(Saved data entries)
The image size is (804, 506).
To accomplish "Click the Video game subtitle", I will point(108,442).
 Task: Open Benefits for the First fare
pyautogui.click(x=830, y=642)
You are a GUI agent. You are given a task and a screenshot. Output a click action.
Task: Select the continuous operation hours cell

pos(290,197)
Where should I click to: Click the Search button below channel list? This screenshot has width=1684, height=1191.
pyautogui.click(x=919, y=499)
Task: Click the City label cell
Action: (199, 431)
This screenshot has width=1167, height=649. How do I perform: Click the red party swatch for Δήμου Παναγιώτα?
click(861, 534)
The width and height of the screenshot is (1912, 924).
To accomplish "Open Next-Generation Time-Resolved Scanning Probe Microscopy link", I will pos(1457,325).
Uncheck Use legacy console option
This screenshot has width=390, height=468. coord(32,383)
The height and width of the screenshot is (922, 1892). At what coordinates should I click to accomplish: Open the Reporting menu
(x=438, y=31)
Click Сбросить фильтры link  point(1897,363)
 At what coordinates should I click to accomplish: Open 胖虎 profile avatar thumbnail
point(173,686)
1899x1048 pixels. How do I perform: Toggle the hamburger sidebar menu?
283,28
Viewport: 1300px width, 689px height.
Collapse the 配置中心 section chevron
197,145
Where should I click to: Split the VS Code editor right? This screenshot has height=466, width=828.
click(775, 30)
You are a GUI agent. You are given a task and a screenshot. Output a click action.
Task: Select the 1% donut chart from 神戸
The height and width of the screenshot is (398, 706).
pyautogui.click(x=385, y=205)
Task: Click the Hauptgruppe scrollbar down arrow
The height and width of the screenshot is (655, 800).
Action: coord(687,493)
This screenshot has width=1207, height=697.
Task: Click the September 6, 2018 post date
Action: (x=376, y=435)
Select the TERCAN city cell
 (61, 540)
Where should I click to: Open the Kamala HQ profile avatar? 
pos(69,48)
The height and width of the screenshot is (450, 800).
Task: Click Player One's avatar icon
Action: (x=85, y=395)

» **What to produce**
Exactly reproduce the lines that run from the line with "Where should I click to: Split" through the last line of the records, inclusive.

» **Exercise output**
Where should I click to: Split the VS Code editor right? This screenshot has height=466, width=828.
click(775, 30)
You are a GUI agent. You are given a task and a screenshot. Output a click action.
Task: Select the 1% donut chart from 神戸
The height and width of the screenshot is (398, 706).
pyautogui.click(x=385, y=205)
Task: Click the Hauptgruppe scrollbar down arrow
The height and width of the screenshot is (655, 800).
Action: coord(687,493)
This screenshot has width=1207, height=697.
Task: Click the September 6, 2018 post date
Action: (x=376, y=435)
Select the TERCAN city cell
 (61, 540)
Where should I click to: Open the Kamala HQ profile avatar? 
pos(69,48)
The height and width of the screenshot is (450, 800).
Task: Click Player One's avatar icon
Action: (x=85, y=395)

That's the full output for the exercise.